## Excerpt to read:

>>>

Life

Ditched

In my ongoing effort to return my shoulders to somewhere near my torso instead of up around my ears, I had scheduled an appointment with the massage therapist on a Friday at 4:00. It was perfect. I could leave work a little early, let the magic-handed lady apply her knuckles to the permaknots in my neck, and be home close to the regular time.

In theory.

I was tooling along toward home thinking about how the enchiladas for supper were in the fridge but I still needed to make the sauce when a car rose up in the road ahead of me.

Yes, I know. It didn’t really rise up in the road. But this is my story, and that’s how it seemed.

I wasn’t going to be able to stop. I shouldn’t even have had long enough to think that, but time did that surreal elastic thing time does when disaster is imminent, and I had a choice. Smack into an unmoving two-ton object (with humans inside!) at speed, or ditch out. I chose the only real option.

For .6 seconds, I thought I might make it up and out on the other side. We all have dreams.

What I did was move a lot of snow for a vehicle without a snowplow, and then I settled in for a nice long wait.

I called Paul. Hi, I said. I am a strong independent woman. Also I am in a ditch and I need to be rescued please.

Bat signal sent, there I was, with not much to do but berate myself. It’s not that fun and not very productive, so I stopped and texted my friends Jen and Tricia.

Well, I am in a ditch, I said. I am fine. I think the car is even fine. This is not how I expected my Friday night to go.

They expressed their shock and good wishes for my self and my car. Where was I? Did I need anything? Supper? Company?

I was fine, I said, but if anyone had a mulligan, I’d take that.

People streamed by on Route 3, leaving work, going to dinner, occasionally slowing to look. I wondered how long it would take before someone I knew went by. Both I and my car were easily identifiable, and this is Wayne County, after all.

Less than ten minutes later, a car slowed alongside me, flashers lit. The window went down and my eyes went up. It was Steph, from church, making that face. The one you make when your friend is in a snowy ditch, but doesn’t look injured. I was fine, I said, fine fine fine. Embarrassed. Steph’s husband got out and looked. From the front, it had looked like maybe he could push me out. From the back, that was laughable. People are coming, I said. I’m FINE. They weren’t completely sold, but they took off for dinner, rolling up the window with admonitions to call if I needed them.

<<<

## Information supplied:
>>>

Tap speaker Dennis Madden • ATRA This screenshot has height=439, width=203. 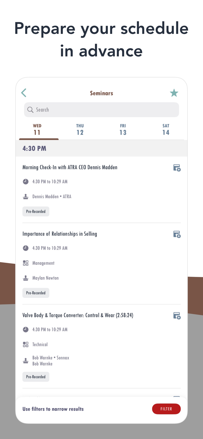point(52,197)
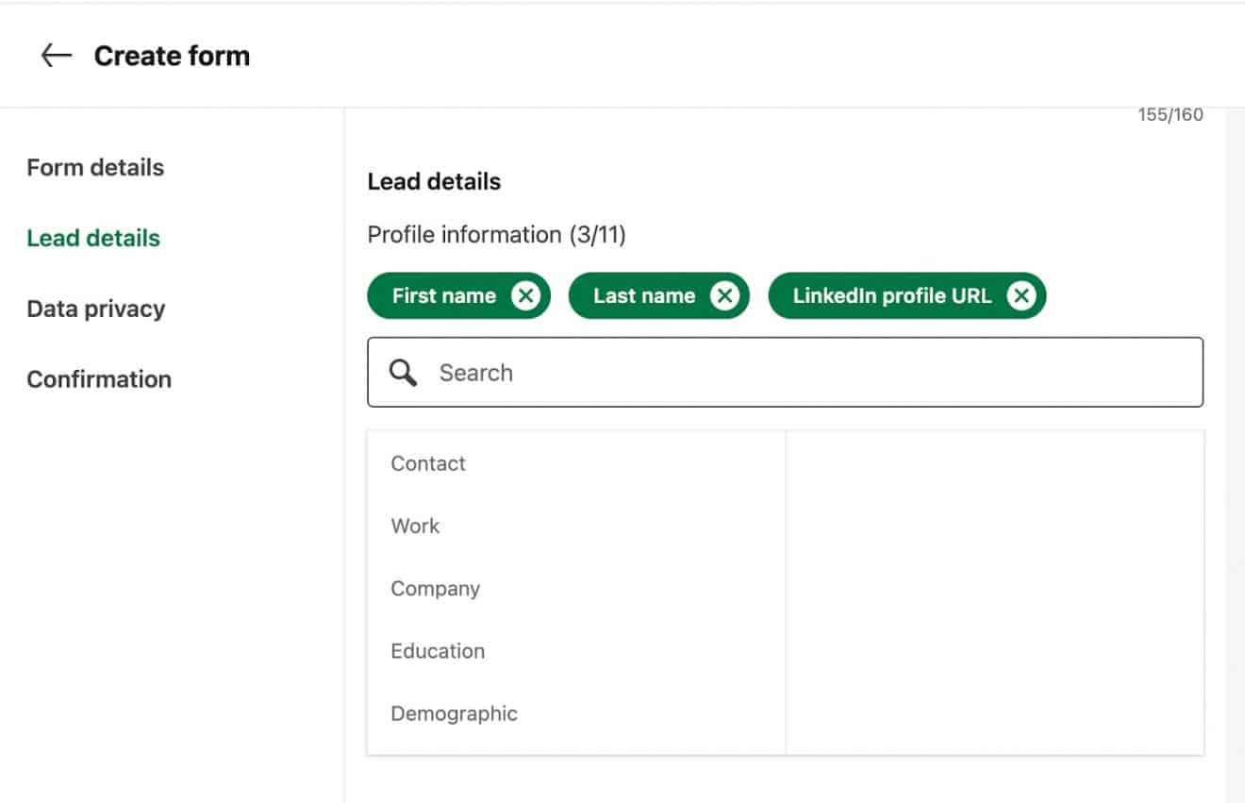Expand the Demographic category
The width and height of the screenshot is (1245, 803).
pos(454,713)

<<<
>>>

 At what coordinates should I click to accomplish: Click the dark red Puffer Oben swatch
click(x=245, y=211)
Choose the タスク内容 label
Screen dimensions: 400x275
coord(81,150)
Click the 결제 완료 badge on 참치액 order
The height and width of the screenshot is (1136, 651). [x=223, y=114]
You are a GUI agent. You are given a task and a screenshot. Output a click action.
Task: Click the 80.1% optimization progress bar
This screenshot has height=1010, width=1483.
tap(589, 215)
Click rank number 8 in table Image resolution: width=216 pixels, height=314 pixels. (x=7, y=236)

<<<

## Study questions:
A) List every person the ditch story names by name.
B) Translate this sentence from the ditch story into Spanish: "People streamed by on Route 3, leaving work, going to dinner, occasionally slowing to look."
C) Write out everything in the ditch story from "I was fine, I said, but" down to "County, after all.", word for word.

## Answers given:
A) Paul, Jen, Tricia, Steph

B) La gente pasaba sin parar por la Ruta 3, saliendo del trabajo, yendo a cenar, y de vez en cuando reducía la velocidad para mirar.

C)
I was fine, I said, but if anyone had a mulligan, I’d take that.

People streamed by on Route 3, leaving work, going to dinner, occasionally slowing to look. I wondered how long it would take before someone I knew went by. Both I and my car were easily identifiable, and this is Wayne County, after all.